Hoje, a pecuária brasileira passa por transformações para se adaptar a realidade do mercado globalizado. Além da prática da suplementação alimentar e manejo de pastagem, os programas de melhoramento genético, segundo Macedo (2006), intensificaram-se e multiplicaram-se as produções de animais de elite, avaliados por sumários que classificam a conformação genética dos reprodutores, com identificação dos animais e maior capacidade de transferir características desejadas (boas) aos seus descendentes.
Marion (2014) corrobora com Viana, Costa e Santos (2014) ao reafirmar que a pecuária se divide em dois grupos de produção: a de gado leiteiro e a de gado de corte, sendo a primeira atividade o objeto deste estudo. Todavia a pecuária de corte passa por três fases de produção diferentes até chegar ao abate, são elas: criar: fase de criação do bezerro até o desmame; recriar: fase que vai da compra do bezerro desmamado até a venda do novilho magro; engordar: engorda do novilho magro até a venda do boi gordo para o abate. Já a pecuária de gado leiteiro por duas fases diferentes, sendo: cria: fase que inicia do nascimento bezerro ate o desmame; e, recria: toda a fase que vai desde o desmame ate iniciar atividade reprodutiva.

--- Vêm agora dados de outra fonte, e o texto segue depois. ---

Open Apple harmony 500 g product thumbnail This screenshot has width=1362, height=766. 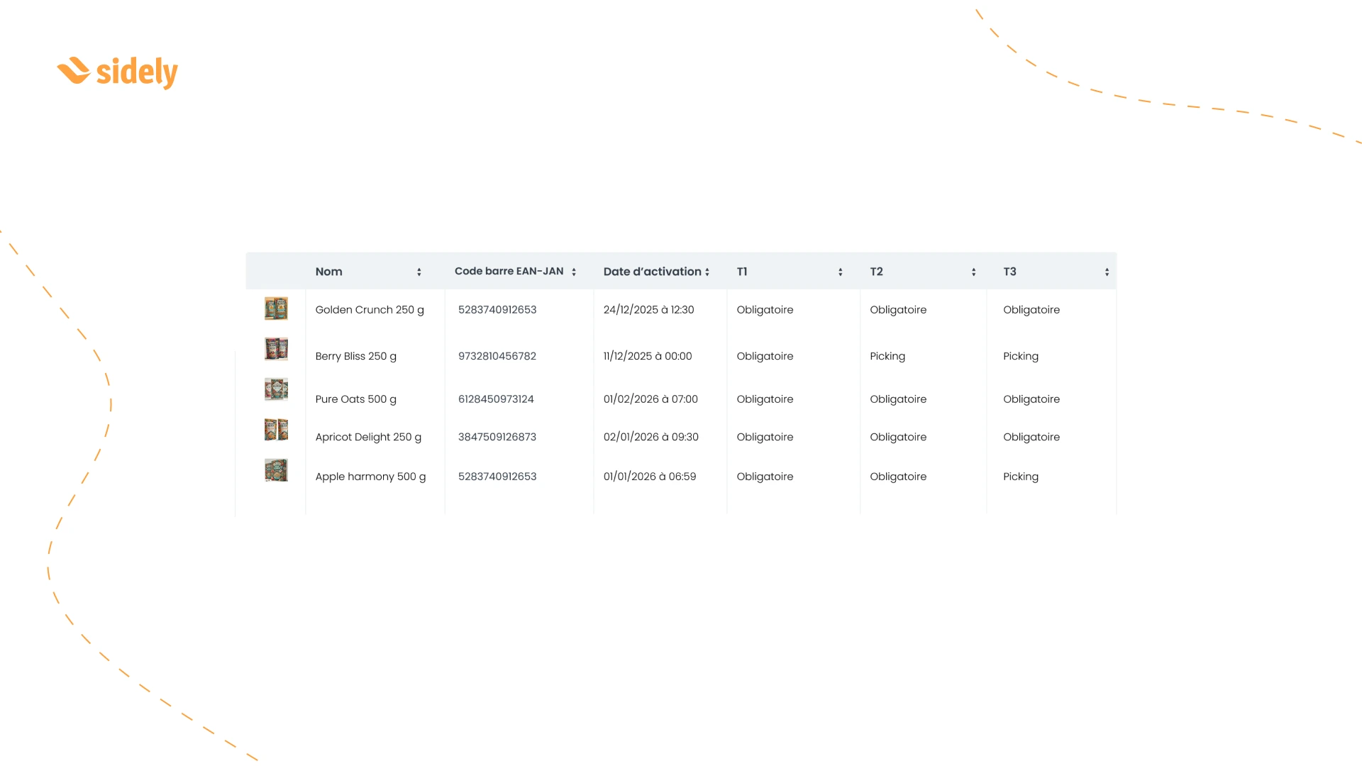276,470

Neste sentido a contabilidade rural se faz importante, pois segundo a Agrodex (2017), o proprietário rural, tem se tornado empresário rural, ou melhor, um administrador rural, que consolida os resultados a partir da mensuração dos riscos e controles de ganhos e perdas nas propriedades rurais ao realizar estratégias na gestão comercial da produção (compra, venda e armazenamento), controle econômico-financeiro, planejamento do orçamento e orçamento comparativo.
Vianna, Costa e Santos (2014) reafirmam que a contabilidade rural, possibilita a obtenção de informações claras e objetivas para que o proprietário rural as possa utilizar adequadamente no desempenho de suas propriedades, em cada fase da produção, com planejamento e controle de custos que influenciam no preço final e na lucratividade dos rebanhos. Porém, a maioria dos proprietários rurais ainda não reconhece a importância da contabilidade em suas atividades e negócios, embora seja essencial para auxiliá-los na obtenção de maior rentabilidade.

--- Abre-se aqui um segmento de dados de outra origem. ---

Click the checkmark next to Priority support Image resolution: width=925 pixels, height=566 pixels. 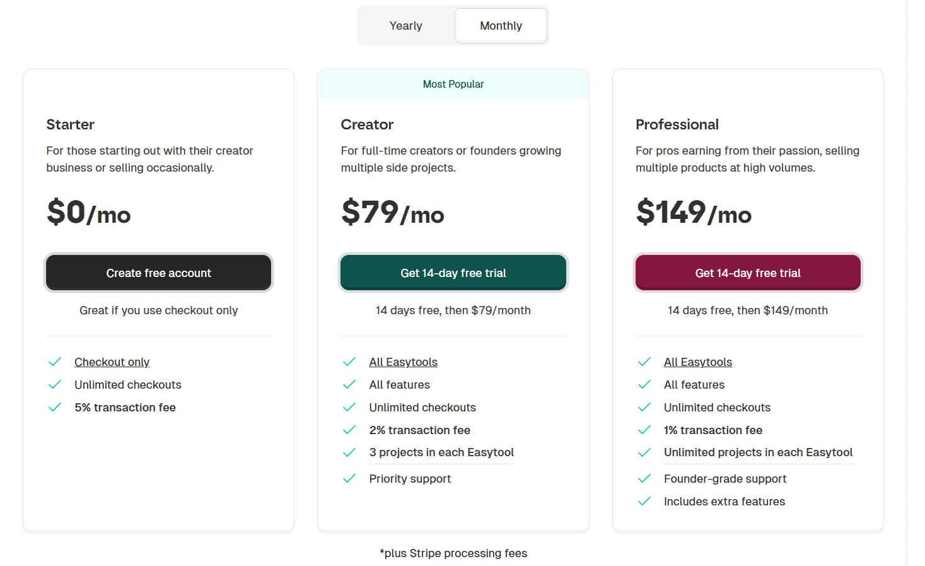(349, 478)
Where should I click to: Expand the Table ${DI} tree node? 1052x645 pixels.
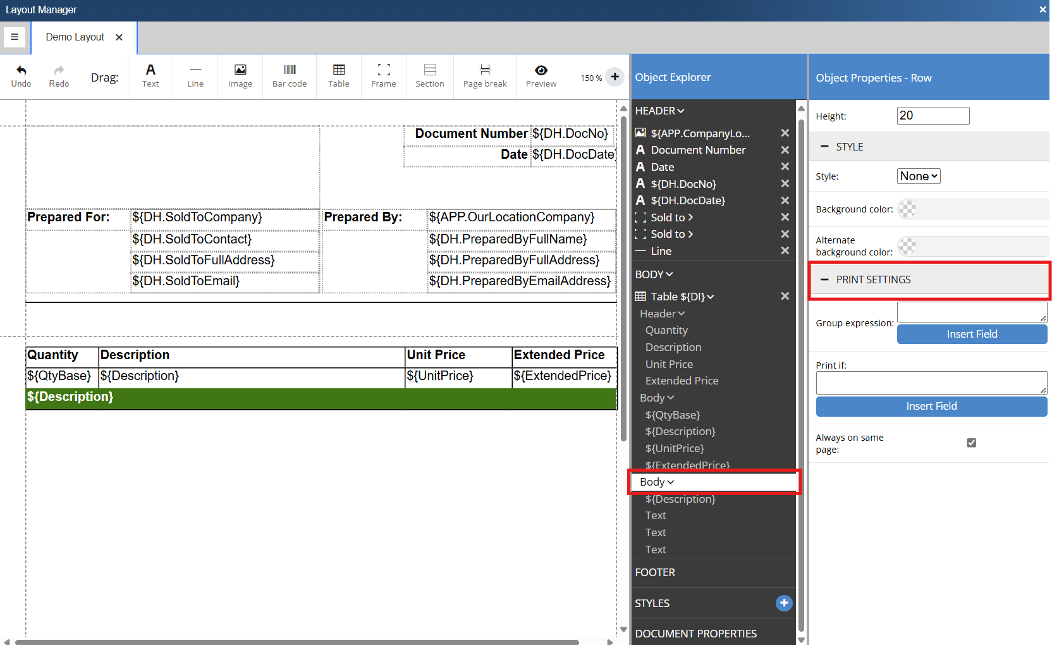(711, 297)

[...] a contabilidade tem valor, pelas informações que possa passar, e uma melhor visão do cumprimento da Legislação. A contabilidade surgiu com o intuito de registrar e controlar o patrimônio, sendo um trabalho que exige agilidade e confiança, organização e análise da situação (VIANA; COSTA; SANTOS, 2014, p.2).

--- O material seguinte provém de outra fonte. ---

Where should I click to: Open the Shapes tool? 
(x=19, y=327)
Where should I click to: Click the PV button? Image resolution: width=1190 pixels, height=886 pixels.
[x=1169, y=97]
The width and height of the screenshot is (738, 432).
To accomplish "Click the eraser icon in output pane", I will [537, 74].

Ainda como relatam os autores Viana, Costa e Santos (2014), é importante considerar independente da atividade que exerça o esforço no sentido de organizar e gerenciar lucros. Mas, foi por meio da contabilidade rural que se se tornou viável e essencial tal gerenciamento de lucros, pois possibilita em grande parte a redução de custos nos processos produtivos, nas atividades e negócios rurais.
Diante o contexto, Kruger et al. (2009 apud CARVALHO, 2011, p. 3) afirmar que a contabilidade rural é fundamental, pois se tornou ferramenta de apoio, planejamento e controle, para tomada de decisões, quando relacionada a gestão da atividade rural. “Ademais, a contabilidade é configurada como um diferencial, por todos os benefícios que suas informações trazem acerca das tomadas de decisões sobre as receitas, custos e despesas, desenvolvida por cada unidade produzida dentro de uma propriedade rural”.
A Contabilidade Rural possui inúmeras finalidades relacionadas ao controle e planejamento das atividades do meio rural, independente das atividades realizadas na propriedade, torna-se um mecanismo de apoio à tomada de decisão, pois fornece informações sobre condições de expandirem-se, sobre a necessidade de redução de custos ou despesas, necessidades de buscar recursos, possibilidades de investimentos, etc. (KRUGER, 2009, p. 4 apud CARVALHO, 2011, p. 3).
Neste sentido, Crepaldi (2012) enfatiza que o planejamento organizado realizado em conjunto com a contabilidade rural pode modificar a sociedade e acelerar o ritmo de seu desenvolvimento. Assim, planejamento orçamentário rural torna-se necessário; é antes de tudo, um processo dinâmico, programado, que possibilita a formulação do projeto e organização das ações para, melhorar planos de produção e, posteriormente, dinamizar a eficiência técnica e econômica da produção com obtenção e melhoria da rentabilidade econômica e, por conseguinte, possibilitar subsídios para a tomada de decisões.
Diante disso, o planejamento orçamentário aliado a informações contábeis é uma ferramenta que poderá auxiliar o produtor rural a reduzir os custos de sua propriedade e aumentar a sua capacidade produtiva, através da antecipação dos riscos e planejamento de suas ações. Além disso, poderá prever ou estimar os seus resultados para um período posterior, podendo assim permitir a tomada de decisões de forma mais assertiva (OLIVEIRA, 2011 apud CARVALHO, 2011, p. 1).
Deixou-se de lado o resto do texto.